Episode 6: Interview with Rob Spooner from u-s-history.com

Episode 6: Interview with Rob Spooner from u-s-history.com

Listen to Episode 6

Transcription:

John: Well hello folks and welcome back for another podcast from Ezoic. I have Rob Spooner here. Hi Rob.

Rob: Hello John.

John: Rob runs a number of publishing entities online, the biggest of which is U-S-History.com. That’s U hyphen S hyphen History.com. So Rob, tell us a little bit more about yourself, your business, a bit of your background for the readers or listeners I should say.
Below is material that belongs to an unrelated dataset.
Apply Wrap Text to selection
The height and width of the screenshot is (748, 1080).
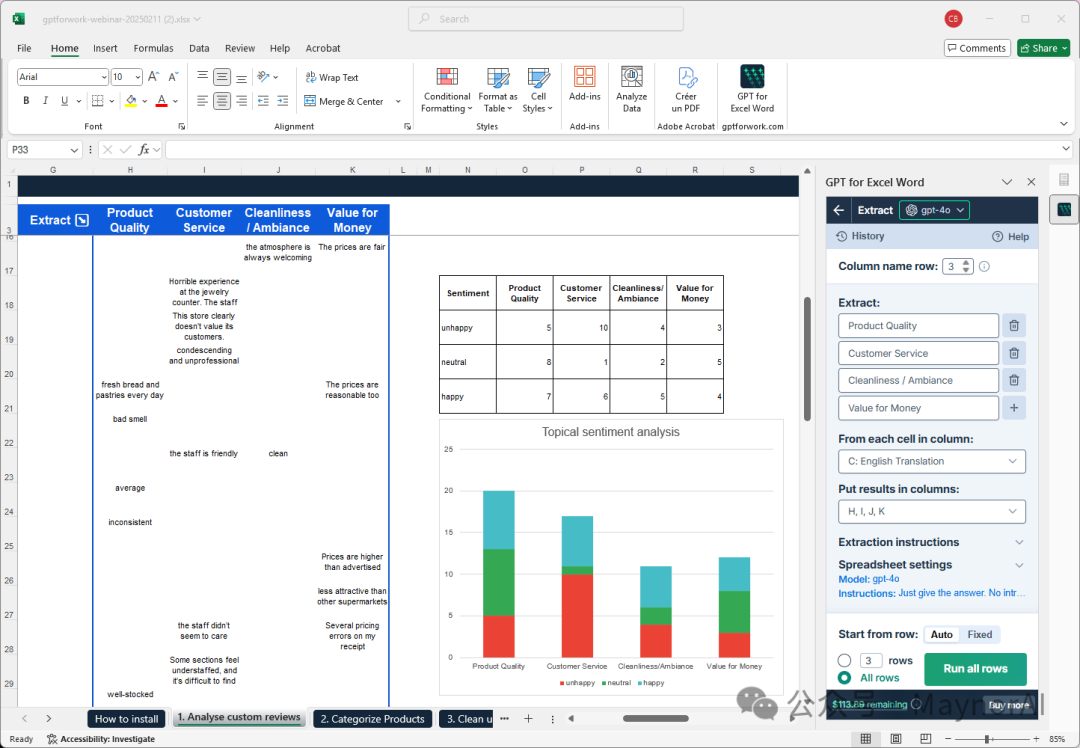click(331, 76)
Rob: Okay well I’ve been doing internet sites for the last almost exactly 20 years. It was July 4, 1995 or very close to it. I was coming back from a vacation and someone said, “there’s this really interesting thing happening. You have to stop in and talk to some people we know and talk with them on your way through,” so we did and out of that came our first website ever. We moved on to do online highways in a few years. It became quite large, but it sort of has seen its best days now. The main thing that we do now at U-S-History.com, which has been developed over probably the last 12 years. It’s a fairly comprehensive site about US History, which is primarily as far as we can tell of interest to students. I’m guessing mostly college, I mean high school students, because if you watch our traffic, it very closely tracks public school schedules and dies off very much in the summer and in general we’re pretty sure the primary audience for it is high school students.
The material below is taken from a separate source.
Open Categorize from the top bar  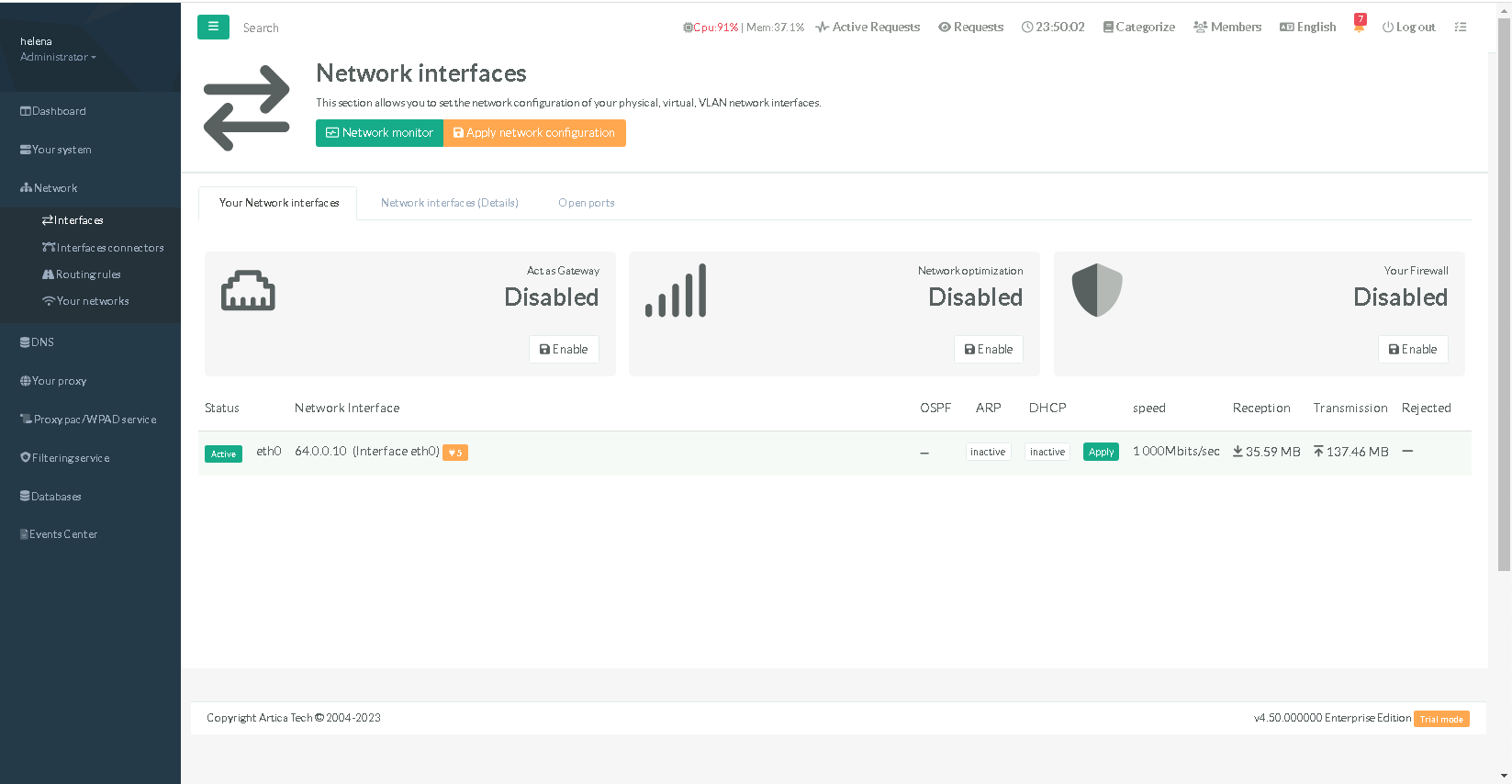pyautogui.click(x=1138, y=28)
John: So you’ve been using the Ezoic platform since April. Tell everybody listening what you thought before you started and then what you found when you started using it. We’ve worked together for a long time now, over a year. Maybe can you share a few of your experiences? I mean the good and the bad, Rob. How do you find Ezoic?
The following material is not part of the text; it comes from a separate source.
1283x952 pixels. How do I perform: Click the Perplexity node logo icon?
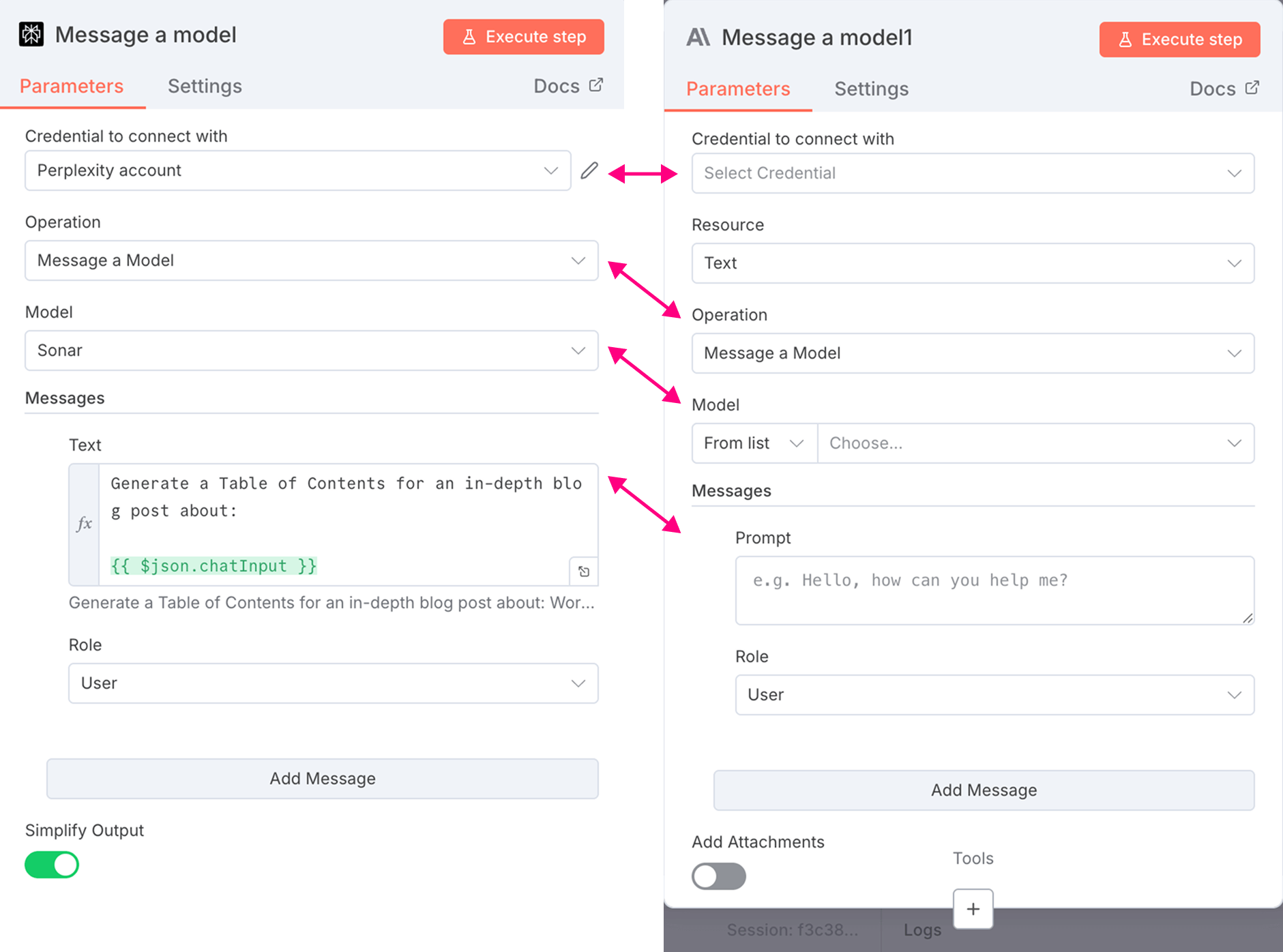[x=31, y=34]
Rob: Well the way we started, I got an email and it was of a type that I see quite frequently, somebody telling me if I’d paid attention to what they offered, that they would get me a lot more money, but as I was going through it, I saw something that said “we are doing this only on a small test group of people and you have been selected for this,” which sort of was vague, but I said, “this sounds interesting,” so I called the guy and he started talking to me about how you did testing on layouts. I’m a big fan of testing. Had not done very much and certainly haven’t done very well with the sites that we have, but it was intriguing so I said, “okay let’s give it a shot” so we did and it took a while for anything very much to happen, but after about a month and a half, traffic surged up and has stayed up and actually has continued. I think we’re extremely seasonal so it’s difficult to know exactly how we’re doing, but I think we’re probably doing about as well as we’ve ever done with traffic, which is good because there was a period in there when traffic was beginning to slide down. We now have a good stream of revenue. As you and I have discussed, there are bumps in it that we can’t really explain. You all tried to tell me what’s going on, maybe explaining more than you really were comfortable with, because I nagged so much trying to find out what in fact was going on. Whenever it goes down I want an explanation, and sometimes there isn’t any explanation. I think now the place that I’ve gotten to is that I just decided that I’m not going to know, the pattern doesn’t seem to be rational. I don’t know why a while later my eyeballs are worth so much less than they were before, but then it comes back again and it’s an unexplained cycle. Nothing I can do about it. I’m just leaving it basically to you guys to do the best you can in whatever circumstance we’re in.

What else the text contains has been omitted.